*** Records to process Section Begins ***
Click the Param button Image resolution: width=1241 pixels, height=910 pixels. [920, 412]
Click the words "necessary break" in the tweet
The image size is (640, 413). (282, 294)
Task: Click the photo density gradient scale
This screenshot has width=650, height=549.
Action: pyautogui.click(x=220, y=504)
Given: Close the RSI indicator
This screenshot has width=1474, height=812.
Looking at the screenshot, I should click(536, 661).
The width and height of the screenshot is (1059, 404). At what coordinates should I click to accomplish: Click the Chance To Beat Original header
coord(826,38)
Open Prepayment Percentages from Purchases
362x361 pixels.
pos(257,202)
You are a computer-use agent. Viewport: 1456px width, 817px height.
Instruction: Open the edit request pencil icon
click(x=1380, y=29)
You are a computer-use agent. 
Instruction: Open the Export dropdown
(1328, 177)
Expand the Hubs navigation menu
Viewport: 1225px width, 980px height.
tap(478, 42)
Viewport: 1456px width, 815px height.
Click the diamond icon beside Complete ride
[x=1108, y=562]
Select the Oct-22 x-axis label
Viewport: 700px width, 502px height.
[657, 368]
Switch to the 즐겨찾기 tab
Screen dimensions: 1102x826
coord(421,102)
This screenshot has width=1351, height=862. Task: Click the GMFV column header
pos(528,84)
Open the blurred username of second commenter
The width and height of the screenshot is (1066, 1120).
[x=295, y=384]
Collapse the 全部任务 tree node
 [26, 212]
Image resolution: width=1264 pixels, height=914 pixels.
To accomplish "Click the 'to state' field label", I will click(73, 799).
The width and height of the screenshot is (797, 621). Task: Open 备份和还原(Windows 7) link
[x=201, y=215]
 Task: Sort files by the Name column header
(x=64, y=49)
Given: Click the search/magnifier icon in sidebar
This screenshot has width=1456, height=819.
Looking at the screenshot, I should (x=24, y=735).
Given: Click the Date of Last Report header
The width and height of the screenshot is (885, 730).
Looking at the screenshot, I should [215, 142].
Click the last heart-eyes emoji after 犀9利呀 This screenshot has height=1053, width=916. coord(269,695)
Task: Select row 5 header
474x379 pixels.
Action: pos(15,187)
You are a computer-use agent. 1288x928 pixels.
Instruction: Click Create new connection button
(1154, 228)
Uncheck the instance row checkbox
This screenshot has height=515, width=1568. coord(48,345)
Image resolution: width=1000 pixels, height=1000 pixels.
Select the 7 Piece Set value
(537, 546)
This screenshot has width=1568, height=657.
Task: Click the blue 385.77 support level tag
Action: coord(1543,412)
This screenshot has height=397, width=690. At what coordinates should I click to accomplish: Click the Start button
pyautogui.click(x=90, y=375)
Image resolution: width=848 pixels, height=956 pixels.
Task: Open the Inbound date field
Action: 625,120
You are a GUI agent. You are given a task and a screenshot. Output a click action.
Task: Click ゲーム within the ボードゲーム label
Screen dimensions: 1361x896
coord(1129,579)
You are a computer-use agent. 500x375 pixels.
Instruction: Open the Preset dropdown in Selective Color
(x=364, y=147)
*** Records to process Section Ends ***
_Description of the task_
Output the complete data exactly as written.

_Result of this exercise_
Click the Param button Image resolution: width=1241 pixels, height=910 pixels. [920, 412]
Click the words "necessary break" in the tweet
The image size is (640, 413). (282, 294)
Task: Click the photo density gradient scale
This screenshot has width=650, height=549.
Action: pyautogui.click(x=220, y=504)
Given: Close the RSI indicator
This screenshot has width=1474, height=812.
Looking at the screenshot, I should click(536, 661).
The width and height of the screenshot is (1059, 404). At what coordinates should I click to accomplish: Click the Chance To Beat Original header
coord(826,38)
Open Prepayment Percentages from Purchases
362x361 pixels.
pos(257,202)
You are a computer-use agent. Viewport: 1456px width, 817px height.
Instruction: Open the edit request pencil icon
click(x=1380, y=29)
You are a computer-use agent. 
Instruction: Open the Export dropdown
(1328, 177)
Expand the Hubs navigation menu
Viewport: 1225px width, 980px height.
tap(478, 42)
Viewport: 1456px width, 815px height.
Click the diamond icon beside Complete ride
[x=1108, y=562]
Select the Oct-22 x-axis label
Viewport: 700px width, 502px height.
[657, 368]
Switch to the 즐겨찾기 tab
Screen dimensions: 1102x826
coord(421,102)
This screenshot has width=1351, height=862. Task: Click the GMFV column header
pos(528,84)
Open the blurred username of second commenter
The width and height of the screenshot is (1066, 1120).
[x=295, y=384]
Collapse the 全部任务 tree node
 [26, 212]
Image resolution: width=1264 pixels, height=914 pixels.
To accomplish "Click the 'to state' field label", I will click(73, 799).
The width and height of the screenshot is (797, 621). Task: Open 备份和还原(Windows 7) link
[x=201, y=215]
 Task: Sort files by the Name column header
(x=64, y=49)
Given: Click the search/magnifier icon in sidebar
This screenshot has width=1456, height=819.
Looking at the screenshot, I should (x=24, y=735).
Given: Click the Date of Last Report header
The width and height of the screenshot is (885, 730).
Looking at the screenshot, I should [215, 142].
Click the last heart-eyes emoji after 犀9利呀 This screenshot has height=1053, width=916. coord(269,695)
Task: Select row 5 header
474x379 pixels.
Action: pos(15,187)
You are a computer-use agent. 1288x928 pixels.
Instruction: Click Create new connection button
(1154, 228)
Uncheck the instance row checkbox
This screenshot has height=515, width=1568. coord(48,345)
Image resolution: width=1000 pixels, height=1000 pixels.
Select the 7 Piece Set value
(537, 546)
This screenshot has width=1568, height=657.
Task: Click the blue 385.77 support level tag
Action: coord(1543,412)
This screenshot has height=397, width=690. At what coordinates should I click to accomplish: Click the Start button
pyautogui.click(x=90, y=375)
Image resolution: width=848 pixels, height=956 pixels.
Task: Open the Inbound date field
Action: 625,120
You are a GUI agent. You are given a task and a screenshot. Output a click action.
Task: Click ゲーム within the ボードゲーム label
Screen dimensions: 1361x896
coord(1129,579)
You are a computer-use agent. 500x375 pixels.
Instruction: Open the Preset dropdown in Selective Color
(x=364, y=147)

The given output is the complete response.